Entries supplied:
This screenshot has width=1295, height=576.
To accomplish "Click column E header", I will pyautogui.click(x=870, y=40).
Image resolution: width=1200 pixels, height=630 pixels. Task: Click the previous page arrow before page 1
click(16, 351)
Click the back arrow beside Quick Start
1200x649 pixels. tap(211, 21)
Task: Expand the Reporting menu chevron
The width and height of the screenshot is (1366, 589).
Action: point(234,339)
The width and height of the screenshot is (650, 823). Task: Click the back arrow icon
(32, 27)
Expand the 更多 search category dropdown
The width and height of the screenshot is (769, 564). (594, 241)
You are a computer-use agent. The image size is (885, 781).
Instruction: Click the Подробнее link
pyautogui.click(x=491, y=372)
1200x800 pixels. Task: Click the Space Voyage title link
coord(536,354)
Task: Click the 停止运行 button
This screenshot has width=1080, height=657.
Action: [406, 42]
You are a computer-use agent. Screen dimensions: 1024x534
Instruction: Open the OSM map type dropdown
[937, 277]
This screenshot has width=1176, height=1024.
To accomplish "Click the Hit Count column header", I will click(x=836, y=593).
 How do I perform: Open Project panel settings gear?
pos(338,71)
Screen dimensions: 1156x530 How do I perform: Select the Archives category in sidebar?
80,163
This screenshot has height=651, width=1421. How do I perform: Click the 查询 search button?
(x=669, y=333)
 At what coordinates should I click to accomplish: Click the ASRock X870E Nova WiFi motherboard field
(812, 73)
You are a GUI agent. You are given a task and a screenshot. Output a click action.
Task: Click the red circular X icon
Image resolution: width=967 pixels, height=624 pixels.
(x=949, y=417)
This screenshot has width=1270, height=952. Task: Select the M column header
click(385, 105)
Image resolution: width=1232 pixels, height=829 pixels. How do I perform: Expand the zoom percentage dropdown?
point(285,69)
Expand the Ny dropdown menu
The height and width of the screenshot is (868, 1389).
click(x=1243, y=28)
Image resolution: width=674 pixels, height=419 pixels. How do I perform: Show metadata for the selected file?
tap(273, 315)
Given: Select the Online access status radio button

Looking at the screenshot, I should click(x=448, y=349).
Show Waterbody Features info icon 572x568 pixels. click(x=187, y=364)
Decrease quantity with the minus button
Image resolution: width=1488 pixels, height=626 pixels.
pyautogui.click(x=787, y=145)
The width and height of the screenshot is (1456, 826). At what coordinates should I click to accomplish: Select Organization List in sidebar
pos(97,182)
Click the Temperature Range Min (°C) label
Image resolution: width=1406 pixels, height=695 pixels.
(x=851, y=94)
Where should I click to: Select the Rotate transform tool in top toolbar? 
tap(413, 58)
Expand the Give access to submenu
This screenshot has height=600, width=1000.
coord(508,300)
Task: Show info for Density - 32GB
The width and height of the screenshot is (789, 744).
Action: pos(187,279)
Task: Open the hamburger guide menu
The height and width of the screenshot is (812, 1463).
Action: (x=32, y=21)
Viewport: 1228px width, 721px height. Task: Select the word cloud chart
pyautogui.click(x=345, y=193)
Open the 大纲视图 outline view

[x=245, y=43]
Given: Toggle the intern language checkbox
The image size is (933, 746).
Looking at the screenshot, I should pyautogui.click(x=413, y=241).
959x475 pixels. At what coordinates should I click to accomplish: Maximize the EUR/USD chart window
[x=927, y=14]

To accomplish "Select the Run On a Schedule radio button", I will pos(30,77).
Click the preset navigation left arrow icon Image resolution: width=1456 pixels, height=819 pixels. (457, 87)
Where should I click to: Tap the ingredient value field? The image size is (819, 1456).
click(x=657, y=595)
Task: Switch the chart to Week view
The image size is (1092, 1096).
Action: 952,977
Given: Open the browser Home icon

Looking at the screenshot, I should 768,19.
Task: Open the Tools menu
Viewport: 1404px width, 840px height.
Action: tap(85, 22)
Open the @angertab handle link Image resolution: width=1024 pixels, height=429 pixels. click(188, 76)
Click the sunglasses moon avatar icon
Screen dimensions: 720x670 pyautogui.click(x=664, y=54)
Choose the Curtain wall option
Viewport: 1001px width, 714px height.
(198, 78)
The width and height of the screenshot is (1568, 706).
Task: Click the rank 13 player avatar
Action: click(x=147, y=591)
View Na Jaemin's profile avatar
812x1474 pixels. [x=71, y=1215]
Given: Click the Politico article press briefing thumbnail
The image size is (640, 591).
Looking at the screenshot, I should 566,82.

Brief: Nothing is to be left out. Repeat the whole listing exactly.

Answer section:
This screenshot has width=1295, height=576.
To accomplish "Click column E header", I will pyautogui.click(x=870, y=40).
Image resolution: width=1200 pixels, height=630 pixels. Task: Click the previous page arrow before page 1
click(16, 351)
Click the back arrow beside Quick Start
1200x649 pixels. tap(211, 21)
Task: Expand the Reporting menu chevron
The width and height of the screenshot is (1366, 589).
Action: point(234,339)
The width and height of the screenshot is (650, 823). Task: Click the back arrow icon
(32, 27)
Expand the 更多 search category dropdown
The width and height of the screenshot is (769, 564). (594, 241)
You are a computer-use agent. The image size is (885, 781).
Instruction: Click the Подробнее link
pyautogui.click(x=491, y=372)
1200x800 pixels. Task: Click the Space Voyage title link
coord(536,354)
Task: Click the 停止运行 button
This screenshot has width=1080, height=657.
Action: [406, 42]
You are a computer-use agent. Screen dimensions: 1024x534
Instruction: Open the OSM map type dropdown
[937, 277]
This screenshot has width=1176, height=1024.
To accomplish "Click the Hit Count column header", I will click(x=836, y=593).
 How do I perform: Open Project panel settings gear?
pos(338,71)
Screen dimensions: 1156x530 How do I perform: Select the Archives category in sidebar?
80,163
This screenshot has height=651, width=1421. How do I perform: Click the 查询 search button?
(x=669, y=333)
 At what coordinates should I click to accomplish: Click the ASRock X870E Nova WiFi motherboard field
(812, 73)
You are a GUI agent. You are given a task and a screenshot. Output a click action.
Task: Click the red circular X icon
Image resolution: width=967 pixels, height=624 pixels.
(x=949, y=417)
This screenshot has width=1270, height=952. Task: Select the M column header
click(385, 105)
Image resolution: width=1232 pixels, height=829 pixels. How do I perform: Expand the zoom percentage dropdown?
point(285,69)
Expand the Ny dropdown menu
The height and width of the screenshot is (868, 1389).
click(x=1243, y=28)
Image resolution: width=674 pixels, height=419 pixels. How do I perform: Show metadata for the selected file?
tap(273, 315)
Given: Select the Online access status radio button

Looking at the screenshot, I should click(x=448, y=349).
Show Waterbody Features info icon 572x568 pixels. click(x=187, y=364)
Decrease quantity with the minus button
Image resolution: width=1488 pixels, height=626 pixels.
pyautogui.click(x=787, y=145)
The width and height of the screenshot is (1456, 826). At what coordinates should I click to accomplish: Select Organization List in sidebar
pos(97,182)
Click the Temperature Range Min (°C) label
Image resolution: width=1406 pixels, height=695 pixels.
(x=851, y=94)
Where should I click to: Select the Rotate transform tool in top toolbar? 
tap(413, 58)
Expand the Give access to submenu
This screenshot has height=600, width=1000.
coord(508,300)
Task: Show info for Density - 32GB
The width and height of the screenshot is (789, 744).
Action: pos(187,279)
Task: Open the hamburger guide menu
The height and width of the screenshot is (812, 1463).
Action: (x=32, y=21)
Viewport: 1228px width, 721px height. Task: Select the word cloud chart
pyautogui.click(x=345, y=193)
Open the 大纲视图 outline view

[x=245, y=43]
Given: Toggle the intern language checkbox
The image size is (933, 746).
Looking at the screenshot, I should pyautogui.click(x=413, y=241).
959x475 pixels. At what coordinates should I click to accomplish: Maximize the EUR/USD chart window
[x=927, y=14]

To accomplish "Select the Run On a Schedule radio button", I will pos(30,77).
Click the preset navigation left arrow icon Image resolution: width=1456 pixels, height=819 pixels. (457, 87)
Where should I click to: Tap the ingredient value field? The image size is (819, 1456).
click(x=657, y=595)
Task: Switch the chart to Week view
The image size is (1092, 1096).
Action: 952,977
Given: Open the browser Home icon

Looking at the screenshot, I should 768,19.
Task: Open the Tools menu
Viewport: 1404px width, 840px height.
Action: tap(85, 22)
Open the @angertab handle link Image resolution: width=1024 pixels, height=429 pixels. click(188, 76)
Click the sunglasses moon avatar icon
Screen dimensions: 720x670 pyautogui.click(x=664, y=54)
Choose the Curtain wall option
Viewport: 1001px width, 714px height.
(198, 78)
The width and height of the screenshot is (1568, 706).
Task: Click the rank 13 player avatar
Action: click(x=147, y=591)
View Na Jaemin's profile avatar
812x1474 pixels. [x=71, y=1215]
Given: Click the Politico article press briefing thumbnail
The image size is (640, 591).
Looking at the screenshot, I should 566,82.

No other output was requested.